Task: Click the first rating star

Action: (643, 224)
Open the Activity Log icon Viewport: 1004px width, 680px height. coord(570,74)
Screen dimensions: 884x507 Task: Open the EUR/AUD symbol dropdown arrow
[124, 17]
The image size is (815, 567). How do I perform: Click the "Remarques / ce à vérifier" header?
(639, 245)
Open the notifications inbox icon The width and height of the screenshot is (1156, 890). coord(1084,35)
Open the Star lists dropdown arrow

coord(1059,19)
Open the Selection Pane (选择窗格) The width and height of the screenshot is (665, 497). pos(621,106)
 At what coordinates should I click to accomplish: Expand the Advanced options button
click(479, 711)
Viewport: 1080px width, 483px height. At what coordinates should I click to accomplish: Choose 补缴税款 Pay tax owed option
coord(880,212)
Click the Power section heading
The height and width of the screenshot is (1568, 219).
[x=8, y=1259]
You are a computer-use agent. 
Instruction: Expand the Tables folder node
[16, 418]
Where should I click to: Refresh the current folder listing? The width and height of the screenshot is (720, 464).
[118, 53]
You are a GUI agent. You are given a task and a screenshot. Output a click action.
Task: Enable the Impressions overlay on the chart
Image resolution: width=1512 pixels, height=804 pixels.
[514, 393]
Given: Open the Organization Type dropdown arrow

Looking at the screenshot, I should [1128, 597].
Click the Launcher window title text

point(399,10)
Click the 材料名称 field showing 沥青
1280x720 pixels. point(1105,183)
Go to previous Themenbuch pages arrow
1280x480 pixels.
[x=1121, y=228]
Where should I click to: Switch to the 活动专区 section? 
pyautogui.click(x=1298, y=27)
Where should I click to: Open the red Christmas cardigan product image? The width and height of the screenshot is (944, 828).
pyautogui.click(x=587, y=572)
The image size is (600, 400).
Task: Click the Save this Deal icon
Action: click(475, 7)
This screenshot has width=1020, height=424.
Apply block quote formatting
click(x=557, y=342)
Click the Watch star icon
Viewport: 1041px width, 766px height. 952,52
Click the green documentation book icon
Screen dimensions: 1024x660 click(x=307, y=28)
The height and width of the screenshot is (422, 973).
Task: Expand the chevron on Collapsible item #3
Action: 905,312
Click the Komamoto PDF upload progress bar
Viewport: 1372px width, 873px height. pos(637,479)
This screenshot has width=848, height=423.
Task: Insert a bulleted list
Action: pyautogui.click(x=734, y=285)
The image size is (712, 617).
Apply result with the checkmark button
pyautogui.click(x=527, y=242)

== == ==

PROBLEM DESCRIPTION: Repeat, exactly and only, the lines above from the one containing "Task: Enable the" through the end of the material.

EXERCISE OUTPUT:
Task: Enable the Impressions overlay on the chart
Image resolution: width=1512 pixels, height=804 pixels.
[514, 393]
Given: Open the Organization Type dropdown arrow

Looking at the screenshot, I should [1128, 597].
Click the Launcher window title text

point(399,10)
Click the 材料名称 field showing 沥青
1280x720 pixels. point(1105,183)
Go to previous Themenbuch pages arrow
1280x480 pixels.
[x=1121, y=228]
Where should I click to: Switch to the 活动专区 section? 
pyautogui.click(x=1298, y=27)
Where should I click to: Open the red Christmas cardigan product image? The width and height of the screenshot is (944, 828).
pyautogui.click(x=587, y=572)
The image size is (600, 400).
Task: Click the Save this Deal icon
Action: click(475, 7)
This screenshot has width=1020, height=424.
Apply block quote formatting
click(x=557, y=342)
Click the Watch star icon
Viewport: 1041px width, 766px height. 952,52
Click the green documentation book icon
Screen dimensions: 1024x660 click(x=307, y=28)
The height and width of the screenshot is (422, 973).
Task: Expand the chevron on Collapsible item #3
Action: 905,312
Click the Komamoto PDF upload progress bar
Viewport: 1372px width, 873px height. pos(637,479)
This screenshot has width=848, height=423.
Task: Insert a bulleted list
Action: pyautogui.click(x=734, y=285)
The image size is (712, 617).
Apply result with the checkmark button
pyautogui.click(x=527, y=242)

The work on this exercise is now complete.